At the $45 share price, UBER has a market cap of around $75.5 bln. Not too long ago it was believed that the company could be valued as high as $120 bln once it launched its IPO. So, in our opinion, it's fair to say that its IPO pricing is somewhat disappointing, considering how high expectations were.
UBER's CEO confirmed on CNBC this morning that the company purposely took a more conservative approach to its IPO in the aftermath of Lyft's (LYFT) poor performance. While LYFT's IPO priced strongly at $72 vs. the original expectation of $62-$68 (the price range was later upped to $70-$72), the higher price and loftier valuation made the stock less appealing to investors and positioned it as a target for short sellers.
The more conservative pricing gives UBER a more favorable valuation relative to LYFT, too. At $45, it has a trailing P/S of about 6.8x, compared to the 9.5x LYFT had at its IPO price. With the dive lower, LYFT's P/S has slid to about 7.3x.

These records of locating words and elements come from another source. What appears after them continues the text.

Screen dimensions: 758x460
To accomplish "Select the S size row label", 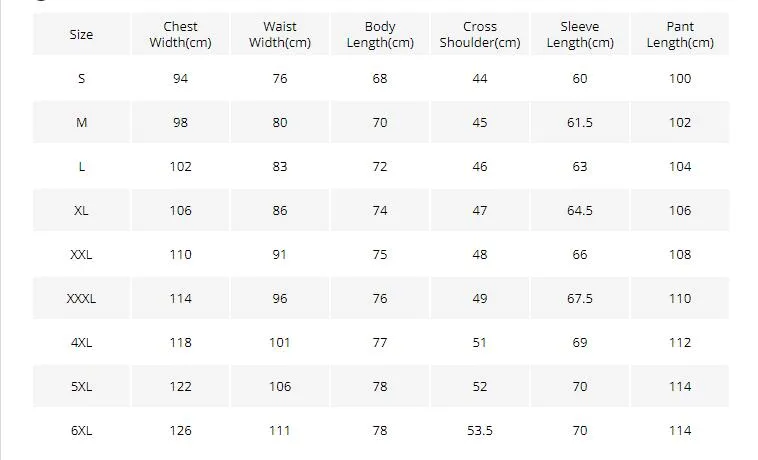I will click(x=81, y=78).
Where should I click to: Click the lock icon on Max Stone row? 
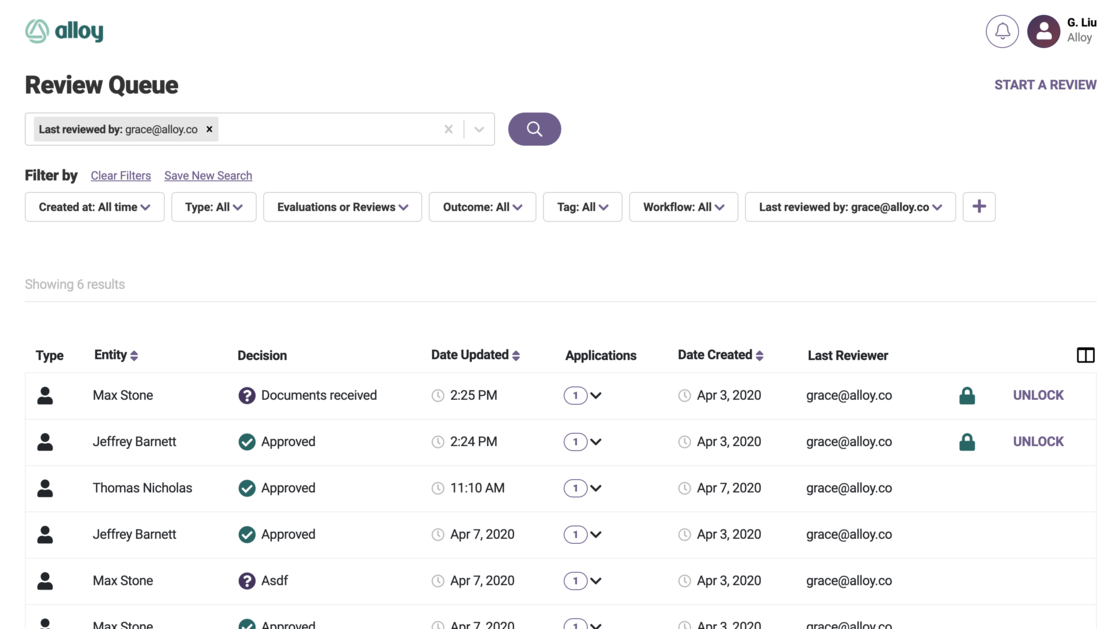(x=967, y=395)
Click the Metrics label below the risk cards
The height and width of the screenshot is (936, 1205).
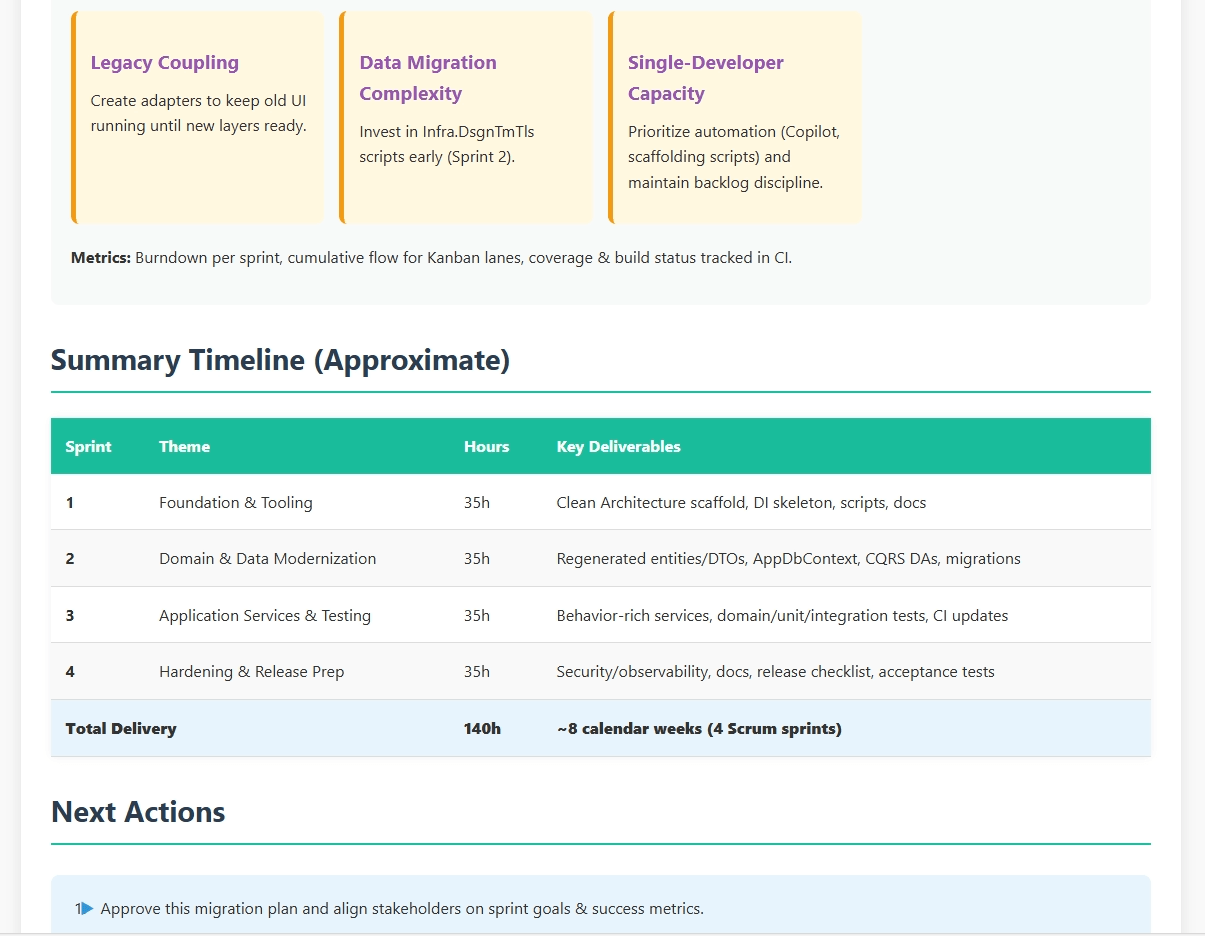click(100, 258)
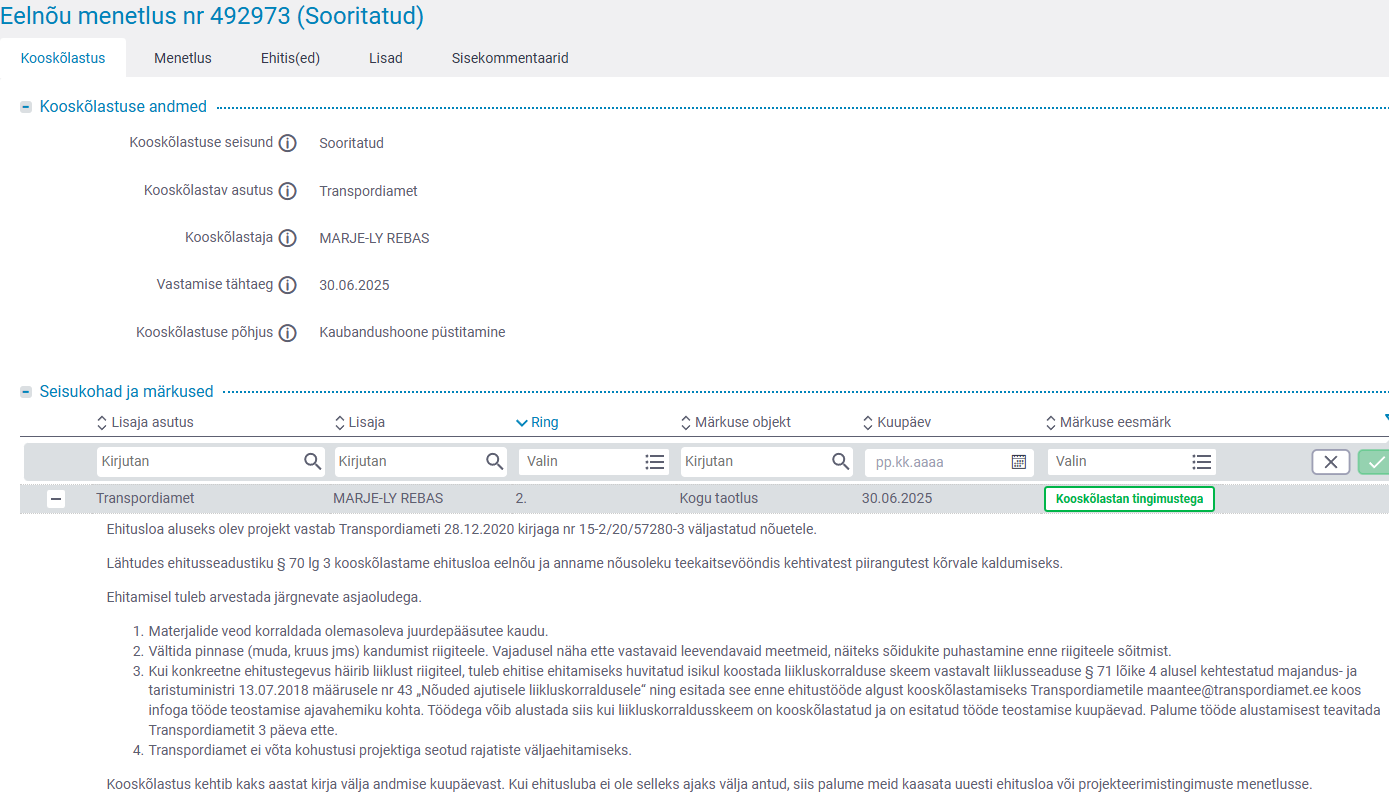1389x804 pixels.
Task: Click Kooskõlastan tingimustega status badge
Action: point(1129,499)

Its dominant position in the ride-sharing market, its cheaper valuation, and its more diverse set of growth catalysts could help UBER avoid the same fate LYFT has endured since going public. While LYFT’s service has been picking up some share on UBER’s, it still significantly lags UBER in terms of active customers. In FY18, LYFT had 18.6 mln active riders, compared to 91 mln for UBER.
Additionally, UBER is casting a wider net with its Uber Eats and Uber Freight businesses, and it is investing much more aggressively in autonomous driving. In fact, in conjunction with this IPO, it secured $1.0 bln in new capital from SoftBank, Toyota, and DENSO Corp for its Advanced Technology Group (ATG) which is focused on developing self-driving vehicles.

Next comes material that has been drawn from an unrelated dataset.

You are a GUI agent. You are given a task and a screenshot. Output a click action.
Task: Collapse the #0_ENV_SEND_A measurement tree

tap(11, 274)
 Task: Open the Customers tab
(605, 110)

So, UBER has a few key advantages compared to LYFT that could work in its favor once shares open for trading.
But there is a major caveat. The volatility in the market comes at an inopportune time for UBER. Given the high-risk nature of IPOs, they tend to be overly sensitive to fluctuations/weakness in the broader markets. And considering its shaky financials, there is plenty of risk involved with investing in UBER.
In FY18, the company had a staggering operating loss of ($3.0) bln. This is due to its steep investments in its other businesses, along with rising competition from LYFT, which has taken a bite out of its take rate.
As competition continues to escalate and as drivers continue to demand better pay, its take rate and contribution margin could continue to slide. This factor, combined with its ongoing investments, means that any improvement on the bottom line is unlikely any time soon.
Key Takeaways: UBER's pricing was underwhelming and somewhat disappointing. However, the softer pricing doesn't come as much of a surprise given the turmoil in the markets this week and LYFT's weak performance.
The conservative pricing has created a more appealing valuation, which could lure in more investors who may have been uncertain about its IPO. This relatively cheaper valuation, its intriguing growth prospects, and its dominant market size should help it avoid a fate like LYFT’s.
However, if the stock market continues its slide, investors will become even more risk-averse, which wouldn't bode well for UBER or the IPO market in general.